Apart from the vast resources and expensive software and the need for highly trained personnel there is another reason for avoiding too much animation in storybooks, regardless of ethical considerations regarding whether books should even be trying to emulate animated film anyhow, and it is demonstrated in the picture below:
As you can see, it’s a purely aesthetic one. The character in the top picture is beautifully rendered, depicting the light coming from above. The character below is what we generally see in even the high budget animated features, such as those from Studio Ghibli, because the time and resources required to have shadows fall naturally and beautifully upon a moving figure is vast, and impossible to achieve unless moving into the super-duper expensive realm of 3D — which has a distinct look all its own.
Here is a screenshot from Spirited Away:
Notice the backgrounds of Spirited Away are of a different, detailed style than the characters. This is a legitimate and successful style, with the simplified characters looking distinct against the backgrounds — overly detailed characters may well make the screen too cluttered. Characters are instead given form with solid fills of darker colour, with a maximum of two tones per object — Sen’s hair, for example, is one tone for the part of the hair which catches light, and a darker tone to depict the shadow.
A more photorealistic style would depict many shades of brown. When characters in apps are animated, a more ‘painterly’ or more photorealistic style becomes unattainable. This is something to consider whether developing a storybook app or judging a storybook app for its animation, or absence thereof.

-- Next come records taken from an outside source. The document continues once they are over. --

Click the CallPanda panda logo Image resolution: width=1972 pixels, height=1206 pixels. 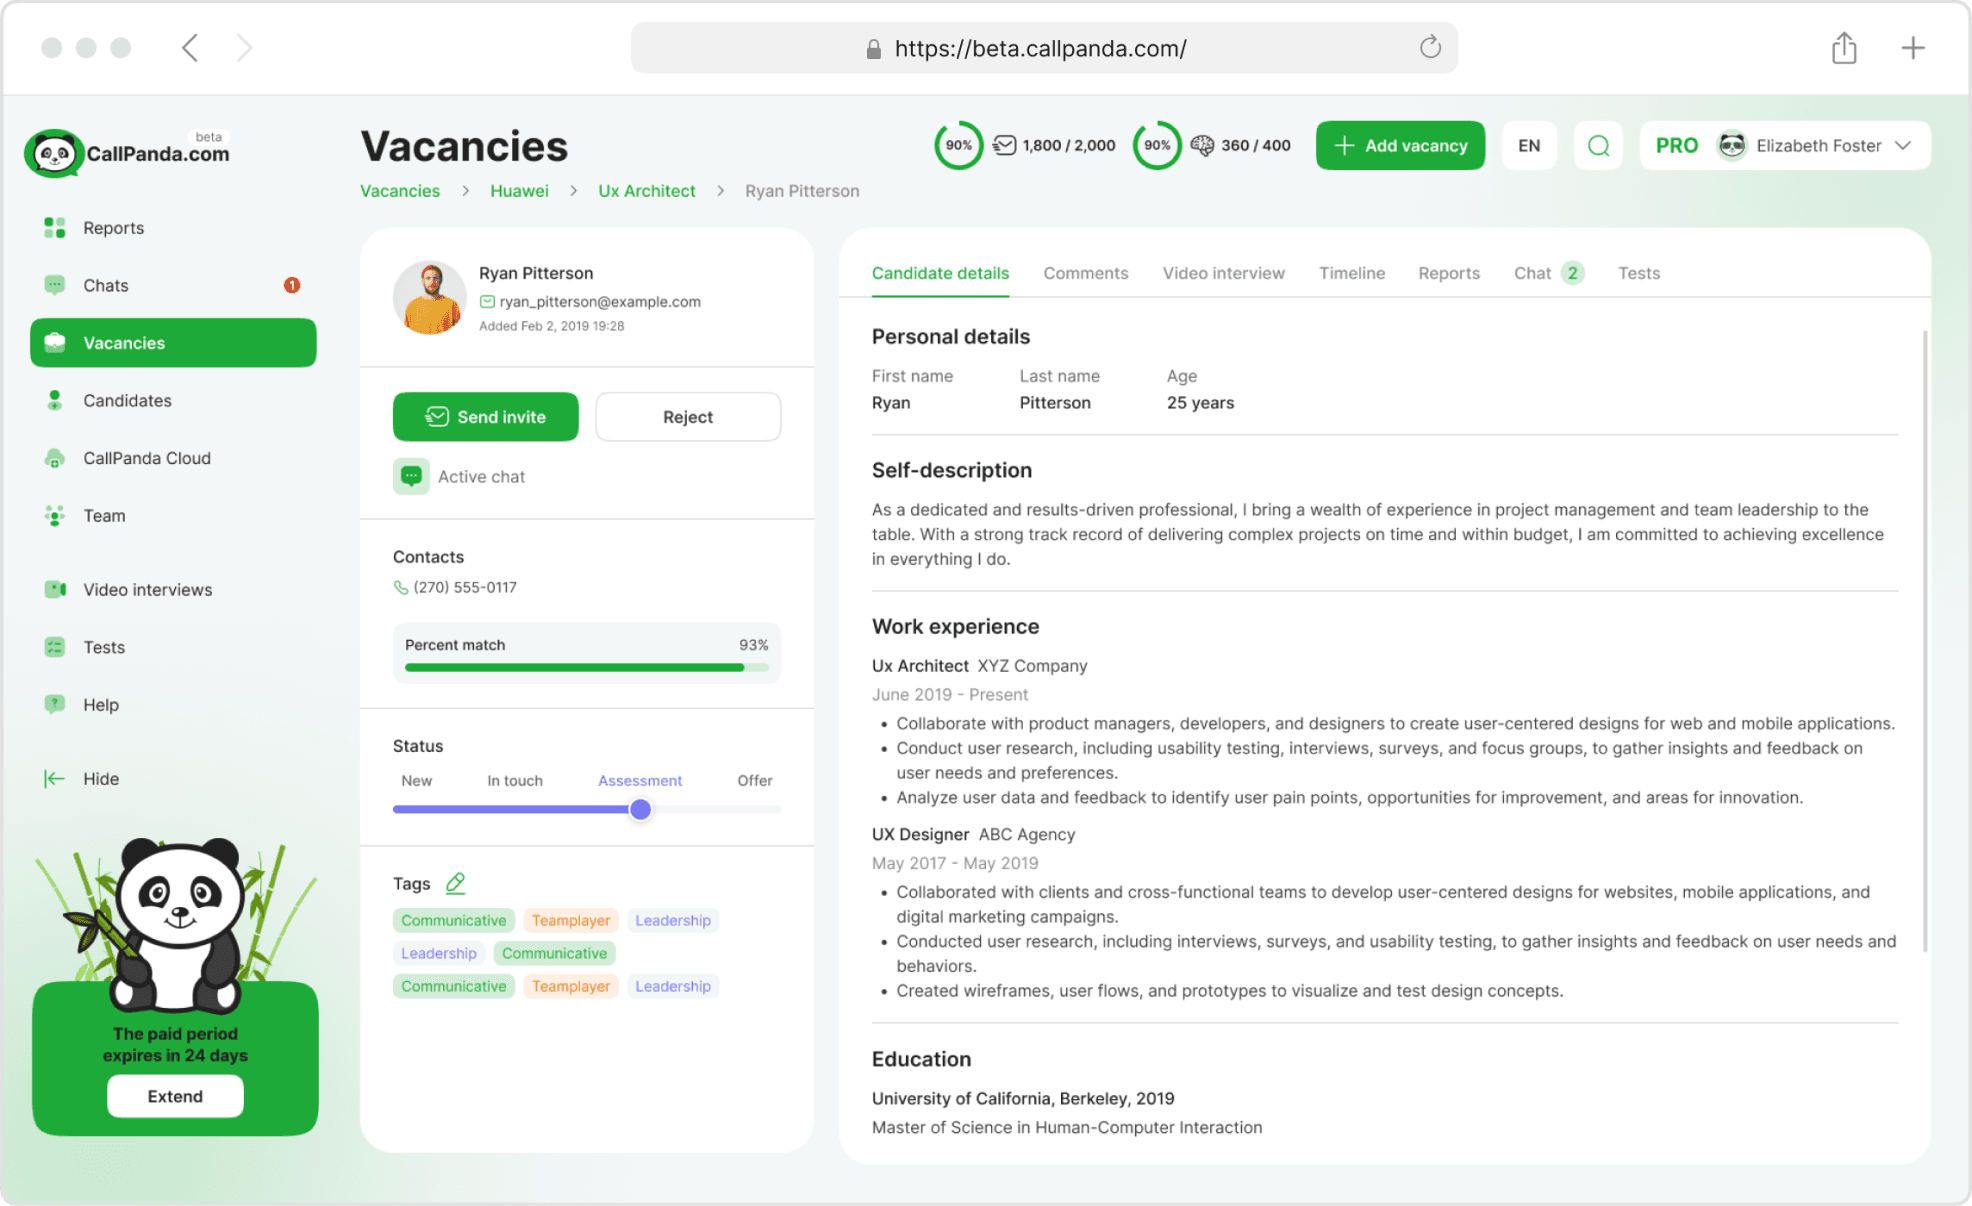54,154
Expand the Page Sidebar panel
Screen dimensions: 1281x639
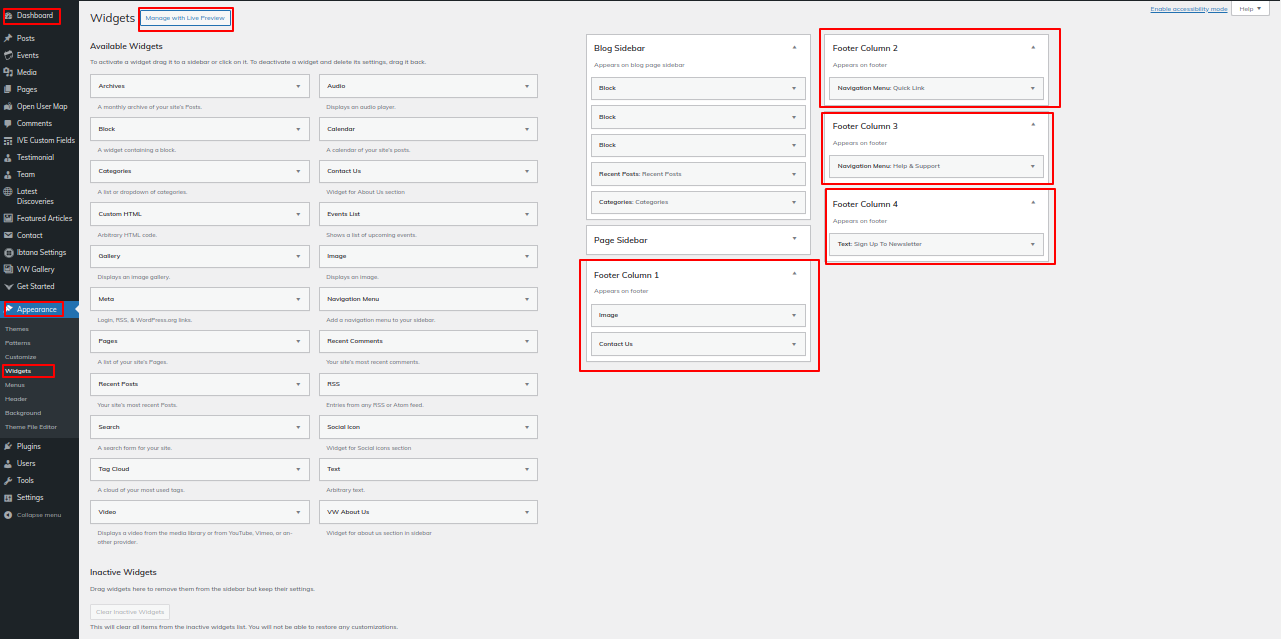pos(794,239)
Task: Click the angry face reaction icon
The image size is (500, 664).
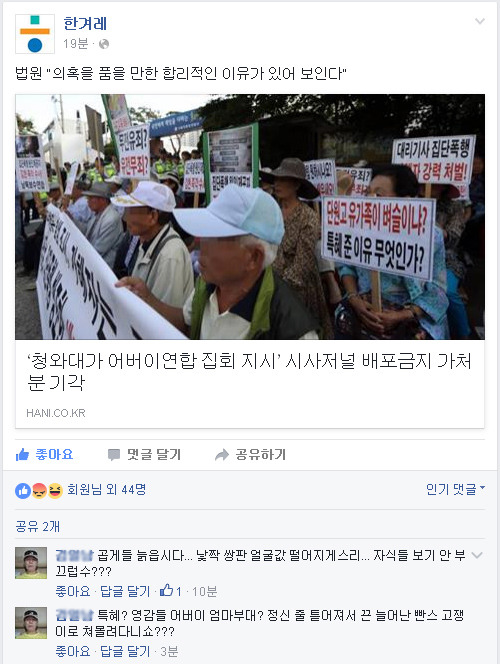Action: [x=39, y=491]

But in many works, of course, these two different styles is not an unfortunate consequence of animation but a stylistic decision — as Perry Nodelman writes in Words About Pictures:
Illustrations do have a narrative purpose. They must show us not just beautiful patterns and evocative atmospheres but what people look like as stories happen to them; that is, as they move and talk and think and feel. So their faces and bodies usually have the simplicity, and consequently the expressiveness, of cartooning, a simplicity at variance from the frequent richness and detailed accuracy of their backgrounds, which give us a different sort of narrative information. When faces and bodies do have the same solidity and detail of shading and lines as their backgrounds, they may come to seem static and inexpressive…The extraordinary expressiveness of cartooning seems to make it a particularly appropriate means of communicating narrative information. To suggest that all picture-bo0k art is a sort of cartoon or caricature is no insult; it merely stresses the extent to which the purposes and pleasures of this art differ from those we assume of other kinds of visual art.